Imports account for the majority of approved medical devices in the Korean market. While domestic Korean manufacturers are highly competitive in dental implants (e.g., Osstem) and basic diagnostics, high-end therapeutic devices, complex surgical robotics, and advanced imaging systems are heavily imported from countries like the United States, Germany, and Japan.

Local Sponsor and License Holder Concentration

Foreign manufacturers cannot hold an MFDS registration directly; they must register their devices through a licensed South Korean entity acting as the local license holder (often referred to as the local sponsor or importer of record).

An analysis of sponsor concentration shows that the top 10 license holders control 12,585 active registrations, representing 9.2% of the entire active medical device registry.

Note: The counts below reflect active registrations (cancel_yn = N, item_state = 정상) only — the current, in-market portfolio of each sponsor. For a complementary analysis of total historical holdings by licence holder and Class III/IV import concentration by source country, see our Korea MFDS import licence holder concentration analysis.

The data highlights a bifurcated market. In specialized segments like orthopedics and joint reconstruction, multinational giants like Stryker and Zimmer Biomet command thousands of product variations. In dental care, local leaders Osstem and Shinhung maintain a massive footprint. Vision care (lenses) is dominated by Hoya and Essilor.
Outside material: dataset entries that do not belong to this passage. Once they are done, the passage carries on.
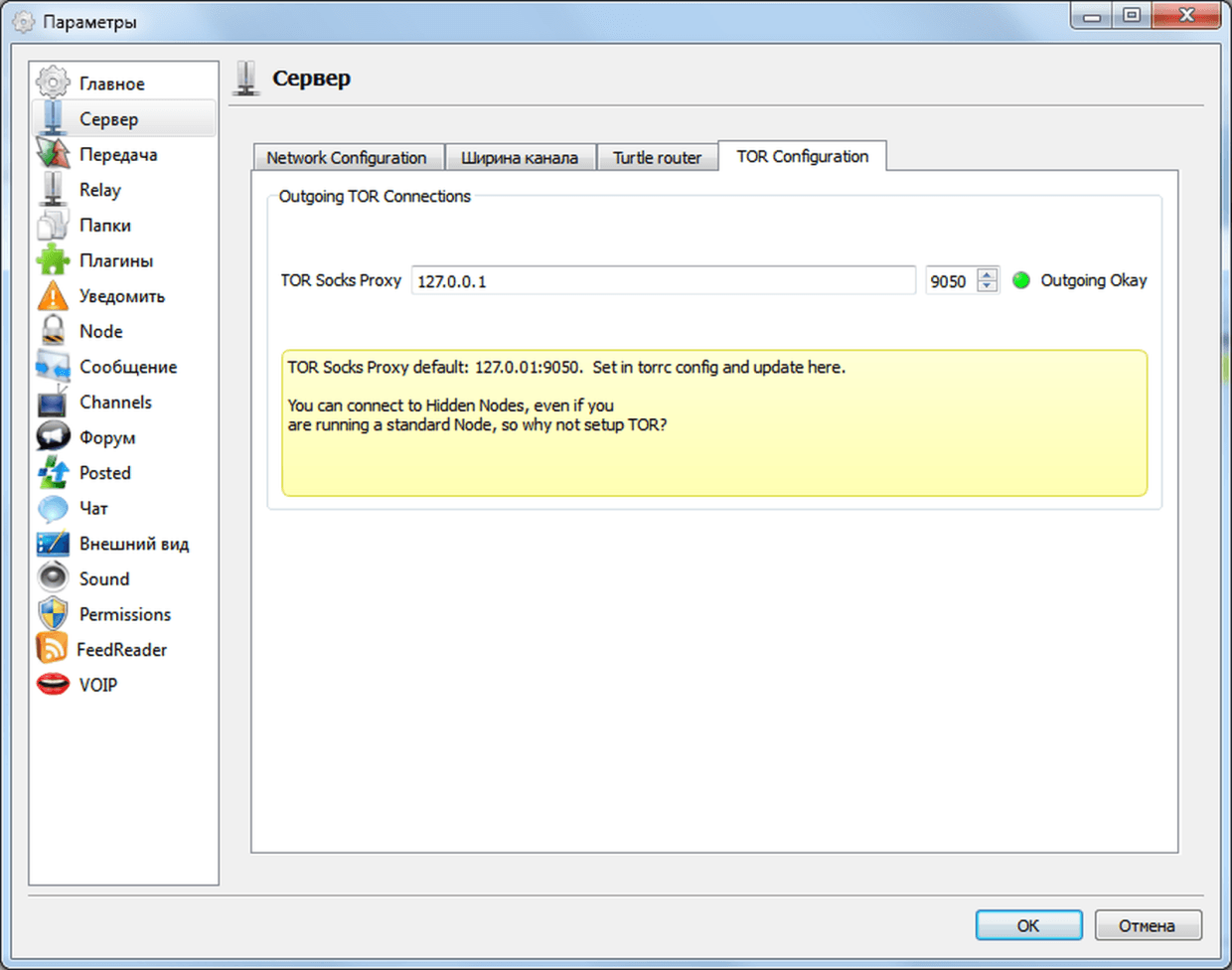Open the Permissions shield icon
This screenshot has width=1232, height=970.
tap(53, 614)
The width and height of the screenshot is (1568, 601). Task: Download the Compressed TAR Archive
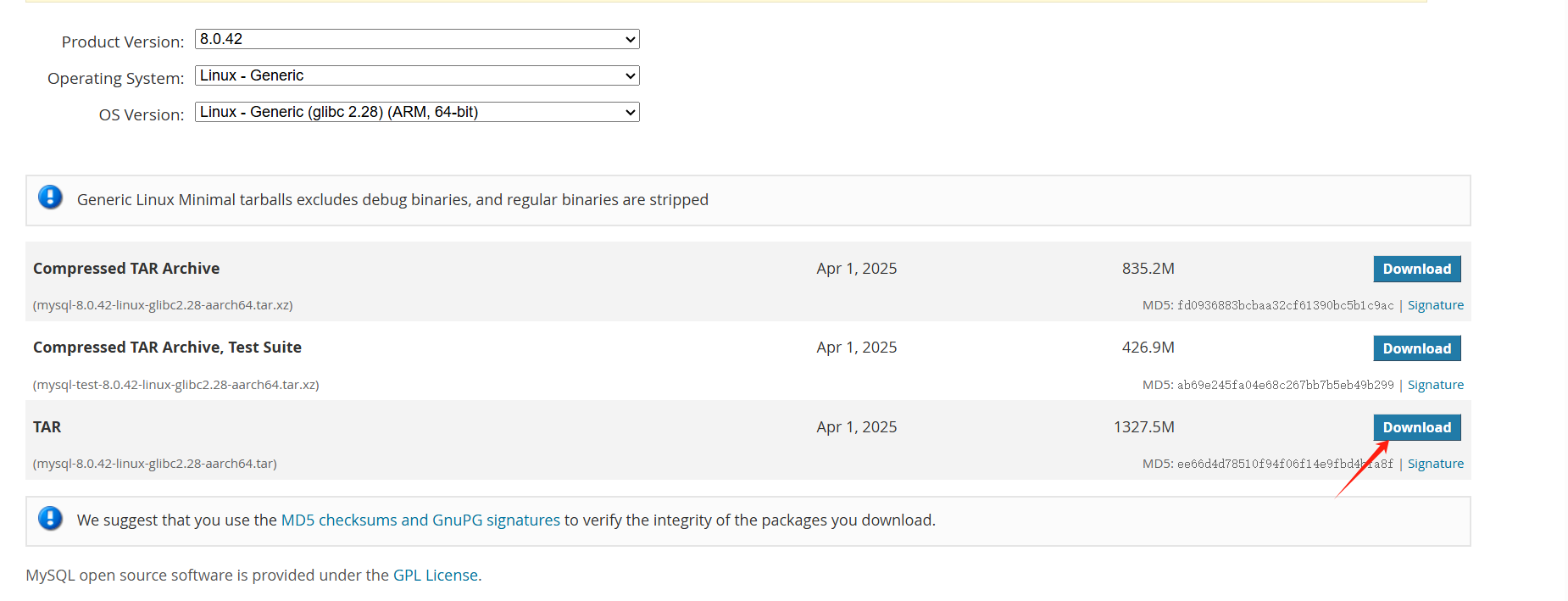pyautogui.click(x=1417, y=269)
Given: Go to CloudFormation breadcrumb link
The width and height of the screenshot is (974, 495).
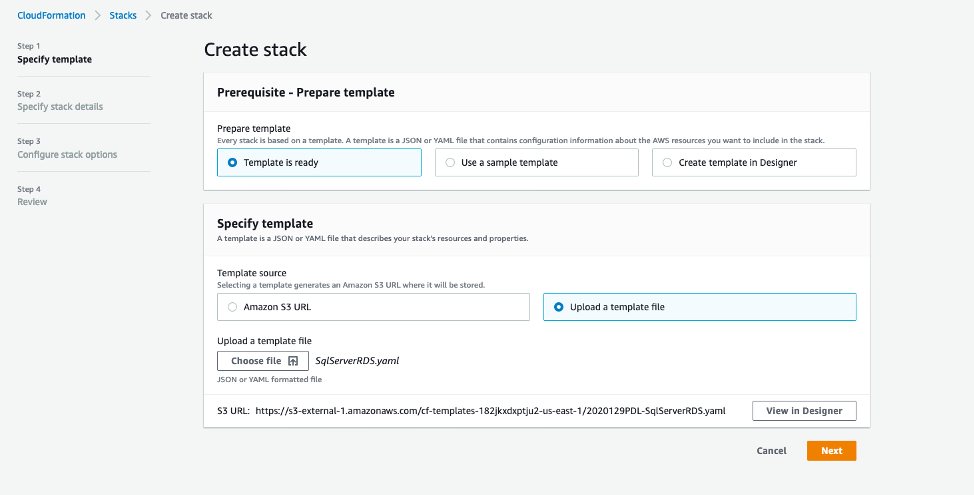Looking at the screenshot, I should coord(51,15).
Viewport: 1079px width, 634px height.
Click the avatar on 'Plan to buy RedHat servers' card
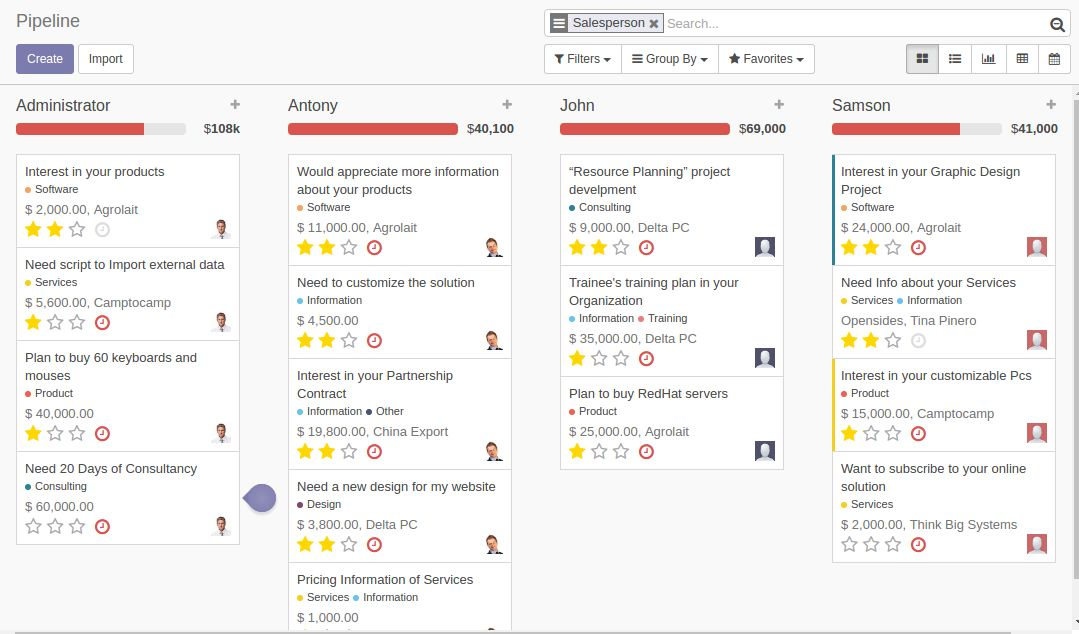[764, 451]
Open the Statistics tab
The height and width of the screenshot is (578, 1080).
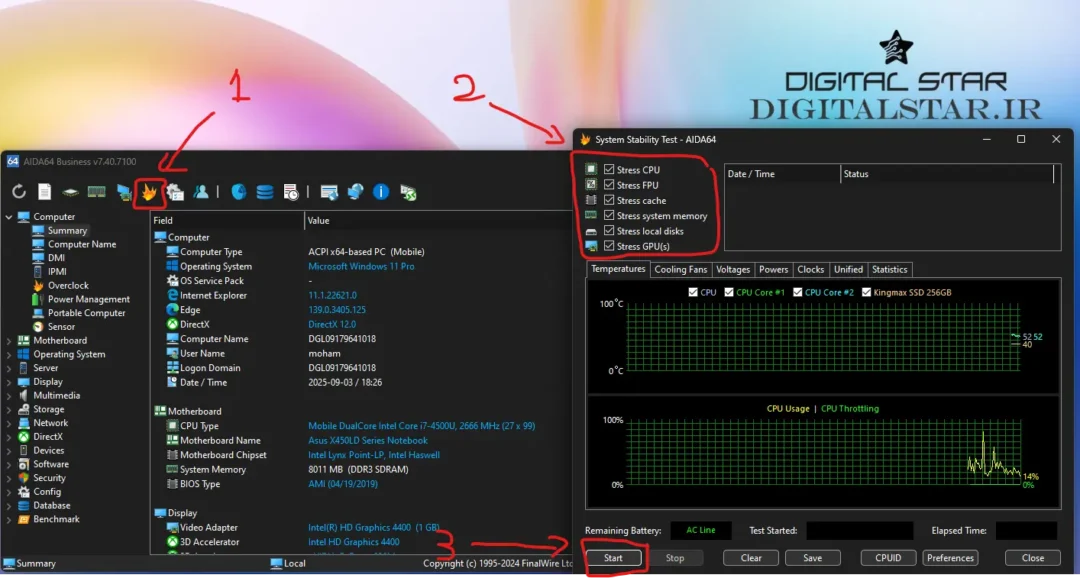pos(889,269)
Top Device Classifications by Registry Count

The registry is highly diversified, but several specific device types account for a substantial volume of active registrations. The top 5 classifications in the registry by registration count are:

1. Sight Corrective Ophthalmic Lenses: 3,829 active registrations
2. Compression Bandages: 3,731 active registrations
3. General Purpose Splints: 2,814 active registrations
4. Endosseous Dental Implant Superstructures: 2,293 active registrations
5. Manually-Operated Bone Surgical Instruments: 2,209 active registrations

Regulatory Strategic Considerations for Foreign OEMs

For foreign original equipment manufacturers (OEMs) targeting the South Korean market, the registry statistics emphasize several strategic requirements:

1. Choosing the Right Sponsor Model: Because the license is tied directly to the importer of record (ENTP_NAME), changing distributors can be regulatory-intensive. Many high-volume companies establish local subsidiaries (like Stryker Korea) or use independent third-party regulatory sponsors to retain control of their registration assets.
2. Prepare for KGMP Audits: For Risk Grades 2, 3, and 4, manufacturers must pass a Korea Good Manufacturing Practice (KGMP) quality audit. The audit involves a physical inspection of the foreign manufacturing site by an MFDS-authorized third-party auditor, unless a valid MDSAP certificate can be used to mitigate parts of the evaluation.
3. UDI & IMDIS Portal Integration: Beyond registration, South Korea mandates the tracking of devices throughout their distribution lifecycle. Manufacturers must register Unique Device Identification (UDI) details in the MFDS's Integrated Medical Device Information System (IMDIS). Compliance deadlines are fully active across Class I to IV medical devices.
4. DMPA is in force: South Korea's Digital Medical Products Act (DMPA) entered into force on January 24, 2025 (with additional labeling and health-support-device rules taking effect January 24, 2026). For digital medical devices and SaMD, it adds software-specific clinical, validation, and cybersecurity requirements that depart from the traditional hardware pathway — see our complete DMPA compliance guide.

Disclaimer: This article is based on analysis of the public MFDS registry extract. It is intended for educational purposes and does not constitute formal regulatory counseling for specific product compliance.